— WHAT NEEDS TO BE DONE —
For the entries below, the expected answer is the line with "The width and height of the screenshot is (1307, 924).", the line with "Task: Push commits with the green arrow icon", and every line between them, exactly as written, and nothing more.

(Collected data entries)
──────────

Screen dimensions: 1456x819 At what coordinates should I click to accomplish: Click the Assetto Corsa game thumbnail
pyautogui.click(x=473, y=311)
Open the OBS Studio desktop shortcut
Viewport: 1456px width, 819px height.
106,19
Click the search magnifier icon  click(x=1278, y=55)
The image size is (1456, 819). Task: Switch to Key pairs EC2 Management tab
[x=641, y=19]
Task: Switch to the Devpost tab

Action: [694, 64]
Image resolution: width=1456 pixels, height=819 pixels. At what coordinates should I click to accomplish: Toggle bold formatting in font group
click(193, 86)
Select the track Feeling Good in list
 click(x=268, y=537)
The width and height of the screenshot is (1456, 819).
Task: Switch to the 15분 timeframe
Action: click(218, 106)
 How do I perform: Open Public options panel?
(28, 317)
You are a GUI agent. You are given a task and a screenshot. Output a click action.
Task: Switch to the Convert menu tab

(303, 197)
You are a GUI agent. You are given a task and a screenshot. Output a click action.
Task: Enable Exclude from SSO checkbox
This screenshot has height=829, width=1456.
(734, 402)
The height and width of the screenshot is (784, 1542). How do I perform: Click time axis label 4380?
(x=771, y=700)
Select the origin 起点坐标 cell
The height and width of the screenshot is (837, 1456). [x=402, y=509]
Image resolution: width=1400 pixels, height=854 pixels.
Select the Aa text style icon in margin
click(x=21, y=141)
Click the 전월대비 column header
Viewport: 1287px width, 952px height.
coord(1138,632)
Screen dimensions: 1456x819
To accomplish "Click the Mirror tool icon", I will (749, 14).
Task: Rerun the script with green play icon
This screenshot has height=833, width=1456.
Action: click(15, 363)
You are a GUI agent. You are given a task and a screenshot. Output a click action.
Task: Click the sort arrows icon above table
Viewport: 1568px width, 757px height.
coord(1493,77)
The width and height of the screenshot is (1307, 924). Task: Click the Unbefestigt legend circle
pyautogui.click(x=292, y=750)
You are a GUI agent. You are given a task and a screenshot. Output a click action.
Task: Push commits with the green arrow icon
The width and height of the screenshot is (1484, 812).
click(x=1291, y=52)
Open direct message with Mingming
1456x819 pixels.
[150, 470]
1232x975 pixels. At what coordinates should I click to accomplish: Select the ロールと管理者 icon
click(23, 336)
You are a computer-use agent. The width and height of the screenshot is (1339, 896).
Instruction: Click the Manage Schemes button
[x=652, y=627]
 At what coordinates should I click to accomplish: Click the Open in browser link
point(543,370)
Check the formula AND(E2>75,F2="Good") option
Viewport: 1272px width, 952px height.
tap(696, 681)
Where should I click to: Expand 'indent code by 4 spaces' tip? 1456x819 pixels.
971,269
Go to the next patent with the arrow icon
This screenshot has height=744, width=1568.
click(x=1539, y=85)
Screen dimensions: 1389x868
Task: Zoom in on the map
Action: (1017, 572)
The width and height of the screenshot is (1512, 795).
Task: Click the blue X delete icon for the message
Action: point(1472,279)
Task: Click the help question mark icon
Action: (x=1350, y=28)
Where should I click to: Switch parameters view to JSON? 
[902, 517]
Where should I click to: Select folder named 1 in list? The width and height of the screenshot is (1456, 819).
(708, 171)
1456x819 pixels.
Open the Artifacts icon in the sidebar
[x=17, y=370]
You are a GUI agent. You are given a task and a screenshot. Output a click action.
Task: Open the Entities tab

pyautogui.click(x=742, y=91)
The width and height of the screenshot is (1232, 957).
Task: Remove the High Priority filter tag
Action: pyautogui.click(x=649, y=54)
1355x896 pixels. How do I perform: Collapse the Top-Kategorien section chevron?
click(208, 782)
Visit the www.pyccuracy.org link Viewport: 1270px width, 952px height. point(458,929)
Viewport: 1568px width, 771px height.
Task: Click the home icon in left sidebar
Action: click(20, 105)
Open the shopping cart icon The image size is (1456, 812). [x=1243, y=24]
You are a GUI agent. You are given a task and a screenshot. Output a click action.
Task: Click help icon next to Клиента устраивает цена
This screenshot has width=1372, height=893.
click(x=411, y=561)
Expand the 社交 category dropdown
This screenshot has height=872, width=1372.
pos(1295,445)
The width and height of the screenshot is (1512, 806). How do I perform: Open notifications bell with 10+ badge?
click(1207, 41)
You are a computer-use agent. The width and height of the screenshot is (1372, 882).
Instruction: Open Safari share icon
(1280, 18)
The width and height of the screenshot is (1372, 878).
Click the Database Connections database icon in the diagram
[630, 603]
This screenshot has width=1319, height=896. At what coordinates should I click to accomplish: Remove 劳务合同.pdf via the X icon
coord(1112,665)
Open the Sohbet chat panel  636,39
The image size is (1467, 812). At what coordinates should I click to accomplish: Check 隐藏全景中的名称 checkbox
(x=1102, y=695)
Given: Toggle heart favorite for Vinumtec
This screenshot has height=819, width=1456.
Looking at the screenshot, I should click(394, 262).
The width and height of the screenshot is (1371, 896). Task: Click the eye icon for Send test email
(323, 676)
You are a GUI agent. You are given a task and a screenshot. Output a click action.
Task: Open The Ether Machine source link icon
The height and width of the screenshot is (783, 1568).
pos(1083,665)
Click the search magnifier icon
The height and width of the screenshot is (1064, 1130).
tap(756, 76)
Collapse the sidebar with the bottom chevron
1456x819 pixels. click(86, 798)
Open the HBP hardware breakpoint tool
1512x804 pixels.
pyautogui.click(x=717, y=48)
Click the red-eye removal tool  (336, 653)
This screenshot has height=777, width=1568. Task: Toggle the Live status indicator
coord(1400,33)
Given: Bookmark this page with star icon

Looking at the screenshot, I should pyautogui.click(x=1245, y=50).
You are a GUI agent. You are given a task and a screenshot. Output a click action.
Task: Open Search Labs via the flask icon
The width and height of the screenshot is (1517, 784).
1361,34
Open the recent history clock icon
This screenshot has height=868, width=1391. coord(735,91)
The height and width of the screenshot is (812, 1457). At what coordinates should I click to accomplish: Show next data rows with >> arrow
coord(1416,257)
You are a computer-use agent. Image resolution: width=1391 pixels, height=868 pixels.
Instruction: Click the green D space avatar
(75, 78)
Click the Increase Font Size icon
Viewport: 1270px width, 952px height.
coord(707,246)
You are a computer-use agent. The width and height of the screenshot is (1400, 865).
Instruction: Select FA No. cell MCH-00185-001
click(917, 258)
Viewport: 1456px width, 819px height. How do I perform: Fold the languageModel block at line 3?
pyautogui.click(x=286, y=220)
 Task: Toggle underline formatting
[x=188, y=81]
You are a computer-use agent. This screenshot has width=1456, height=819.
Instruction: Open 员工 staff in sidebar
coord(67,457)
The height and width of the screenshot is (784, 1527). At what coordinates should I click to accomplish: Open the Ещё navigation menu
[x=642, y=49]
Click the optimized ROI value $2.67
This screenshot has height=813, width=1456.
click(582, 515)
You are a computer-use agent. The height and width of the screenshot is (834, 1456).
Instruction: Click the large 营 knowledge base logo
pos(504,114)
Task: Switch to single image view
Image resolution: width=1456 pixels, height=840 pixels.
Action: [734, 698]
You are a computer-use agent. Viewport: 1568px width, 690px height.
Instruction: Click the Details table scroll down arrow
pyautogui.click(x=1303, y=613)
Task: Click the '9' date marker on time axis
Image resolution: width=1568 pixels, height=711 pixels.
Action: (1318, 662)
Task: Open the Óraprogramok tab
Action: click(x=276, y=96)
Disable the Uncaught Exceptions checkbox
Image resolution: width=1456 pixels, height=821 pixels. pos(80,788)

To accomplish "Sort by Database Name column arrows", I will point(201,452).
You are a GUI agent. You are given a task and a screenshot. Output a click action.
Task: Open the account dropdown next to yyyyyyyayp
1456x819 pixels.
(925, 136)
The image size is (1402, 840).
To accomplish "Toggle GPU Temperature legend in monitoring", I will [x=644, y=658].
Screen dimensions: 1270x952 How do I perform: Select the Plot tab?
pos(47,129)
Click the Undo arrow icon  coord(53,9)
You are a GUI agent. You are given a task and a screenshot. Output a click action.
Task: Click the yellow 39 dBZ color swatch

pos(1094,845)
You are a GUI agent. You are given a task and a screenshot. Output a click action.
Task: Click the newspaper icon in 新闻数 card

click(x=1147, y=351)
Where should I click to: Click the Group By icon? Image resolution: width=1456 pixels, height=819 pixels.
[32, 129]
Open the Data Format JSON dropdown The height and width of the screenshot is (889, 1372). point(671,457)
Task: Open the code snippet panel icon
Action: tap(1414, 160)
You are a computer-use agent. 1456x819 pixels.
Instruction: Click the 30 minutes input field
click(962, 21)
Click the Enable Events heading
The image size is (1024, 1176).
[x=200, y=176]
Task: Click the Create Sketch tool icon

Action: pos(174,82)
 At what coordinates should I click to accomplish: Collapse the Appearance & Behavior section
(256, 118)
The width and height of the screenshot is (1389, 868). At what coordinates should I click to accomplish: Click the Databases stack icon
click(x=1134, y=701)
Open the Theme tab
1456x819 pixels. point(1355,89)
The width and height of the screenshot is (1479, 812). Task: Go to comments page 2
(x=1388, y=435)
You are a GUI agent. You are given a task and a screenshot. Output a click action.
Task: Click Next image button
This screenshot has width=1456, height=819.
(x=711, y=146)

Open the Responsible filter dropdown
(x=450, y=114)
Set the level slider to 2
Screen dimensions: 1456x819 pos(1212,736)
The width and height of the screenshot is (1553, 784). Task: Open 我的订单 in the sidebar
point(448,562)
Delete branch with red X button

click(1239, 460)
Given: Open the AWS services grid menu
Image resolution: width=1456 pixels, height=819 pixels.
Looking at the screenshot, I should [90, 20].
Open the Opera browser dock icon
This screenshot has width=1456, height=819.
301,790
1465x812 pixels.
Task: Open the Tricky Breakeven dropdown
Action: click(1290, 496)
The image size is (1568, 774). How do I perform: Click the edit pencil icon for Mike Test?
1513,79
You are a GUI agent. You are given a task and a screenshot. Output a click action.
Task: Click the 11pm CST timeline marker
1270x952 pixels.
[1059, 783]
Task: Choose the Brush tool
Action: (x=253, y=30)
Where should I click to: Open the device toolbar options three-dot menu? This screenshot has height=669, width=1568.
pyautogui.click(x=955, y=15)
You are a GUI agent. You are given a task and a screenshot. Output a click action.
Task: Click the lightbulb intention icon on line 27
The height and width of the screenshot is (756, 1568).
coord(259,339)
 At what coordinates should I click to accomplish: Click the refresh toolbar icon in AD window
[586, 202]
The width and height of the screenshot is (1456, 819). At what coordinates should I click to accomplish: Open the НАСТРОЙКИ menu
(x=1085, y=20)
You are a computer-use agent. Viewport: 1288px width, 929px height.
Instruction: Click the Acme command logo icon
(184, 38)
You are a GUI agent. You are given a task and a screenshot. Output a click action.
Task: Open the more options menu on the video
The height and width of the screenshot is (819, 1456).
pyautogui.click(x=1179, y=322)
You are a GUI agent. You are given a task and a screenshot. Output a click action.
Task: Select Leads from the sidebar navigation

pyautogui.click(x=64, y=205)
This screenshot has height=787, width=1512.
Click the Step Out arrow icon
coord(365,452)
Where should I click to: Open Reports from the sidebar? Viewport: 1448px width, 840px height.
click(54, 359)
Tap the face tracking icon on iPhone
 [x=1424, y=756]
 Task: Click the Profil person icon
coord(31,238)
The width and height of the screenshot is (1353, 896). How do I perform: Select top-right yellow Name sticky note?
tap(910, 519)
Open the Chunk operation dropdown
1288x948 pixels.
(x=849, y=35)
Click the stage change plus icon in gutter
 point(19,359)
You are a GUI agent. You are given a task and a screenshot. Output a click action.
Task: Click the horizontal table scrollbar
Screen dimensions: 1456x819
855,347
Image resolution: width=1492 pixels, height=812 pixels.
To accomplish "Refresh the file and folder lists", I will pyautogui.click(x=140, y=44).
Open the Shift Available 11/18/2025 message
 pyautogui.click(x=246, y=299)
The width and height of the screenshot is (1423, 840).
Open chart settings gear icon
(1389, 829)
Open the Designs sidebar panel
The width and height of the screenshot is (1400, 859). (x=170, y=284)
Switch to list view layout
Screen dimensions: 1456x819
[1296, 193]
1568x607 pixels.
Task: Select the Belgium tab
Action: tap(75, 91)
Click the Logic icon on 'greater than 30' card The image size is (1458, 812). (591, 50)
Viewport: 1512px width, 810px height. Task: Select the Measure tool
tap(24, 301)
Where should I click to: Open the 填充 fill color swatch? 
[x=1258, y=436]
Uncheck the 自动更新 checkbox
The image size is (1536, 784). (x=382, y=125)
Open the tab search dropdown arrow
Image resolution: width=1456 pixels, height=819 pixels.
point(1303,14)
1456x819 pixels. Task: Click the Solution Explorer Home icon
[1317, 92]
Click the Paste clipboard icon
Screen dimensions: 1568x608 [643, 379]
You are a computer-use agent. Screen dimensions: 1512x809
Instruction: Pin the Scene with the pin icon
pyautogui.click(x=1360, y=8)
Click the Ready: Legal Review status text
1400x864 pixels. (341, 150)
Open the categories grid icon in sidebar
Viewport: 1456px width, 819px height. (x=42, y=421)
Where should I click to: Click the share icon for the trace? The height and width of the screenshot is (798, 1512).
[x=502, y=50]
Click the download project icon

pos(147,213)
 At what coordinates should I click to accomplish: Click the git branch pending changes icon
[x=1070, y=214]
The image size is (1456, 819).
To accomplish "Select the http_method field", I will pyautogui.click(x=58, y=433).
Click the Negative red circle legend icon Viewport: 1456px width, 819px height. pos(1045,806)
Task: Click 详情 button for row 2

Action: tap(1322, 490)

──────────

— TASK SOLUTION —
The width and height of the screenshot is (1307, 924). Task: Click the Unbefestigt legend circle
pyautogui.click(x=292, y=750)
You are a GUI agent. You are given a task and a screenshot. Output a click action.
Task: Push commits with the green arrow icon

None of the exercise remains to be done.